The answer, according to Jon Cruddas, makes for painful reading. Labour, the party of work, was deserted by socially conservative working class voters who value family, work and fairness.

There is a lot of truth in what Cruddas says after a year-long review. Despite being led by a decent, principled man going into the 2015 general election, Labour failed to convince enough of the public to trust us on some of the very values that we hold most dear.

Cruddas’ comments ring true to me because I heard it on the doorstep. As a candidate in the safe Tory seat of Maldon and, more significantly, as a volunteer twinned with the target constituency of South Basildon and East Thurrock, I was on the receiving end of more than a few comments of the kind Cruddas reports.

Despite an excellent local candidate, South Basildon and East Thurrock stayed blue, and Labour was pushed into third by UKIP.

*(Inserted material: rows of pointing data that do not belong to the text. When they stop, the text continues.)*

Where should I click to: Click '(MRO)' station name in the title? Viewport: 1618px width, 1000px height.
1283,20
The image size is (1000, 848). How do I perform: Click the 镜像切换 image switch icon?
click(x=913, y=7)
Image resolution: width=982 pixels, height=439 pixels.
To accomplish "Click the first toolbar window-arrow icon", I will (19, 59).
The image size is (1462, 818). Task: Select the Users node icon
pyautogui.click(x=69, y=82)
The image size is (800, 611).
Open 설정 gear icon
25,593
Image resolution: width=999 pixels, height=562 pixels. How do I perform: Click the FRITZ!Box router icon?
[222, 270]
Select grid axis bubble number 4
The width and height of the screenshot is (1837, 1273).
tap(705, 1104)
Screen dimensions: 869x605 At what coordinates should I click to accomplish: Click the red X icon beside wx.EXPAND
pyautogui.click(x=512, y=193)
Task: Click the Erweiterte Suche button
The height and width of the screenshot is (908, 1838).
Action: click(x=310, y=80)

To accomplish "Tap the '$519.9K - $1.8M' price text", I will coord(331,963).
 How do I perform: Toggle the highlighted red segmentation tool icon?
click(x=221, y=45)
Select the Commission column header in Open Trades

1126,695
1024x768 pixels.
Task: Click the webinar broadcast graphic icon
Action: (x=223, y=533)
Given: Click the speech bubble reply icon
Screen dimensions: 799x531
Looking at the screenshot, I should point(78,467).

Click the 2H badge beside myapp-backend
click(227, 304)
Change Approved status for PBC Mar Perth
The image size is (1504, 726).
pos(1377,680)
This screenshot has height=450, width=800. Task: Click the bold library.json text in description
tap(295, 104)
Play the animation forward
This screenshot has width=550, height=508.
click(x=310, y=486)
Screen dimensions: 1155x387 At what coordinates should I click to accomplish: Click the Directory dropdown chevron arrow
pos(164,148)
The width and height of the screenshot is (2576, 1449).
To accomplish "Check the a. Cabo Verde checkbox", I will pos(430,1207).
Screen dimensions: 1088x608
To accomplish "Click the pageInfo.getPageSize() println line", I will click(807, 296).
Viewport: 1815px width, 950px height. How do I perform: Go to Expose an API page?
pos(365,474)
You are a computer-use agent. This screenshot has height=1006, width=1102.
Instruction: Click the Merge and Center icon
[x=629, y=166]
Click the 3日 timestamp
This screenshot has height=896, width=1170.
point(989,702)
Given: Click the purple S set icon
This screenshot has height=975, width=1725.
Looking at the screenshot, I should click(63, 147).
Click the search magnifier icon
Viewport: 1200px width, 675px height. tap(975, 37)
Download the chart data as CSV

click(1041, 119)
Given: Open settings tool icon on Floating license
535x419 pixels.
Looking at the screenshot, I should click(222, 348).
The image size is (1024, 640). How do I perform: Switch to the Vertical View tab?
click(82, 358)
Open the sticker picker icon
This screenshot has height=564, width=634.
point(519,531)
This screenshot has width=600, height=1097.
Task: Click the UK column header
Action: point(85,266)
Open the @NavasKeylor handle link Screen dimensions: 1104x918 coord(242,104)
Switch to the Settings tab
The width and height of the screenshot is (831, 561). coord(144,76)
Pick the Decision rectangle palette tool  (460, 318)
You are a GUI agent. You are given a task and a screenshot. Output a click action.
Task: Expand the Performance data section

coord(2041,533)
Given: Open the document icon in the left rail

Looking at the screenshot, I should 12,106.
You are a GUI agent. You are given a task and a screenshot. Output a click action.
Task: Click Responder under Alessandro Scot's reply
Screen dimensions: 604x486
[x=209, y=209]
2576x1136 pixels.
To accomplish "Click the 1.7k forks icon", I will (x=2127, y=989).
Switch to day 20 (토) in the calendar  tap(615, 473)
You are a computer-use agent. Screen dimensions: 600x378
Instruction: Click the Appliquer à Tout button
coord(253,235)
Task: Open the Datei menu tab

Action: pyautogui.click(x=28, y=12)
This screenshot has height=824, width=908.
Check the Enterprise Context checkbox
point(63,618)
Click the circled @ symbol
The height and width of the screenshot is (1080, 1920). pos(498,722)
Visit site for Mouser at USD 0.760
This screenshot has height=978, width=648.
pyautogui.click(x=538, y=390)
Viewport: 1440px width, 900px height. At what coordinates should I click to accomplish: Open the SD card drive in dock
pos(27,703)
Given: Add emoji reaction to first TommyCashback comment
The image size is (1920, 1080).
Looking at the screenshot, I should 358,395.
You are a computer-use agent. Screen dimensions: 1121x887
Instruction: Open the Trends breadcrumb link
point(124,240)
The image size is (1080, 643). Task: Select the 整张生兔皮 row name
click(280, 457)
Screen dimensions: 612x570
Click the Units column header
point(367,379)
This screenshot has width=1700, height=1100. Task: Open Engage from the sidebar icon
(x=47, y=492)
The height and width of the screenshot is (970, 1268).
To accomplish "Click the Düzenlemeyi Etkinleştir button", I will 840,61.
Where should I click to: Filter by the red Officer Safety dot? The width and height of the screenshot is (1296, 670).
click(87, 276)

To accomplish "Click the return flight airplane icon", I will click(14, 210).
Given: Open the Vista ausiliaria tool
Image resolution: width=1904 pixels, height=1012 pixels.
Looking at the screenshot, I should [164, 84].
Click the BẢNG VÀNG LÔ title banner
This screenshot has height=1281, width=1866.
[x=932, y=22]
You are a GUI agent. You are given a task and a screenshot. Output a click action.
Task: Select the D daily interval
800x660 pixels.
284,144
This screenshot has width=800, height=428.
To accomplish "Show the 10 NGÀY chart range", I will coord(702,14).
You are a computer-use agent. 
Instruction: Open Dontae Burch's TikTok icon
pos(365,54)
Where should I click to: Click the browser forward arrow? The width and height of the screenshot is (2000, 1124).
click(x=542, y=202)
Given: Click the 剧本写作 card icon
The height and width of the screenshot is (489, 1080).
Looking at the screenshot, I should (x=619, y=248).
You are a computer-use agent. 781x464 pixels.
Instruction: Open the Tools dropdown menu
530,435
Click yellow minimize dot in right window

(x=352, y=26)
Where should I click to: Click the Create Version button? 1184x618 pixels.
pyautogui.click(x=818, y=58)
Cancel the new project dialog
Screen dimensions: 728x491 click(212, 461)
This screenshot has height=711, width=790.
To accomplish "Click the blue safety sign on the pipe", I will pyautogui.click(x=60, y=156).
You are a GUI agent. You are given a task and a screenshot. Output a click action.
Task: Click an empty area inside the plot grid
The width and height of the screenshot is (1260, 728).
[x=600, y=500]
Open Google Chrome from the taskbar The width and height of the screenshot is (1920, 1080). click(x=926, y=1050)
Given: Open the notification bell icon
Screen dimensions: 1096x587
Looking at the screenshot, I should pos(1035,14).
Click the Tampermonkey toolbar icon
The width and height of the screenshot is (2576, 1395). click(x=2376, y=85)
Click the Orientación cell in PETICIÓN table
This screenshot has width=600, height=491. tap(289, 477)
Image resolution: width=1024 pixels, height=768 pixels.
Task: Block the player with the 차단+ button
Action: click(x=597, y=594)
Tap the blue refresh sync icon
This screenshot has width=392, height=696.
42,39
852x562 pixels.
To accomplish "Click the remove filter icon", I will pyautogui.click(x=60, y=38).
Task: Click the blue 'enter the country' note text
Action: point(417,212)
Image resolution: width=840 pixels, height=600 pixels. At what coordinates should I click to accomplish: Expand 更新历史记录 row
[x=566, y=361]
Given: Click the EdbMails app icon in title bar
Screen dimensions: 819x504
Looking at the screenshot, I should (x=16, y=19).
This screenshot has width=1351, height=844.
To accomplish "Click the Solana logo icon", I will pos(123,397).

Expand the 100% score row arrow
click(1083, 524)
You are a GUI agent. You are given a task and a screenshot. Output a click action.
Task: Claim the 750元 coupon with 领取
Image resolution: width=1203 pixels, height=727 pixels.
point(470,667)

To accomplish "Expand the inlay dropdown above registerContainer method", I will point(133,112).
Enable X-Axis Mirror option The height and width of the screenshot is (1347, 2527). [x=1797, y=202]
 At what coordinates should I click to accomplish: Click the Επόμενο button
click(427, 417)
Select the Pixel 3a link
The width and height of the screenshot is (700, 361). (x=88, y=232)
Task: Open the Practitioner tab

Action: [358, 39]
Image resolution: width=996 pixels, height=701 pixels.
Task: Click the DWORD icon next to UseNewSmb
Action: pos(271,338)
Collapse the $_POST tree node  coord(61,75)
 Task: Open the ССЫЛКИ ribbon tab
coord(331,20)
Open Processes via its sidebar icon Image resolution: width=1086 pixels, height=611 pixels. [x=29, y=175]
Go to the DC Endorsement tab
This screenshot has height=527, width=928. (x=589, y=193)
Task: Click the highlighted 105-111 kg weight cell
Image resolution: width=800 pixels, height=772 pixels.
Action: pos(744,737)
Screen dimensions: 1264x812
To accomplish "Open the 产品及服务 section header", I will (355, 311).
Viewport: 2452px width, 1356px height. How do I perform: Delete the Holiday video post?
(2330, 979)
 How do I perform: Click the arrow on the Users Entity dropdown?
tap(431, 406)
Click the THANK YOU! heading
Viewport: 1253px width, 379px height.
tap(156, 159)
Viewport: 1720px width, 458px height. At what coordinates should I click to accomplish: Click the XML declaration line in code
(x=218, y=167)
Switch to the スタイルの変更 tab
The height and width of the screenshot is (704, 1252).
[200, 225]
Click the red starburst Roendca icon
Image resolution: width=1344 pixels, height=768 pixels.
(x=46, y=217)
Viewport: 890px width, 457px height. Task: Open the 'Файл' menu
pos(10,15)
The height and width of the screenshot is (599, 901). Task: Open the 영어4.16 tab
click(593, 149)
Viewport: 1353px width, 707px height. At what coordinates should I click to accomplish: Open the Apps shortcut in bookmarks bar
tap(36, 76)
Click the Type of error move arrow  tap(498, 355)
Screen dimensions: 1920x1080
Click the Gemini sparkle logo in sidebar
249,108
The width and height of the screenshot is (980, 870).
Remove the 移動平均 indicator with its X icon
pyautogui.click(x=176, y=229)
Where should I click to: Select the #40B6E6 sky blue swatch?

Voters in swing seats didn’t doubt our good intentions – but they certainly doubted our capacity to deliver on them. One of the kinder criticisms was that they liked Ed Miliband’s proposed energy price freeze but did not believe he could make it a reality.

Other criticisms were more blunt. Sceptical voters in Essex told me what they thought Labour stood for: immigration, more spending on benefits and a chaotic approach to management the economy.

Now we all tried to argue back, whether through highlighting the economic contribution of migrants, the justice in supporting people who had lost their jobs or pointing out Labour had delivered a decade of record growth before a global banking crisis. But, clearly, it wasn’t enough. If, for example, someone feels their community has been changed for the worse by immigration then quoting stats on the value of foreign labour won’t change their mind on the doorstep. And it certainly wouldn’t do anything to speed up their wait for a doctor’s appointment in a town where the population has steadily risen.

So Cruddas has a point – and don’t dismiss his arguments as simply the griping of a dissatisfied Blairite, as a handful have been tempted to do. Cruddas is more complex a character than that. He worked for Blair in the early years of the last Labour government and then, once he was elected to the Commons in 2001, became known for his criticism of the prime minister. In last summer’s leadership election he nominated Jeremy Corbyn before voting for Andy Burnham.

In fact, Cruddas has several points, none of which make easy reading. The most painful one is perhaps the verdict that “socially conservative working class voters who value family, work, fairness, and national security are the most likely to have deserted the party”.

This is painful because the first three values in this list are integral for a lot of members. It is also worrying because the next general election is likely to be fought on the same issues.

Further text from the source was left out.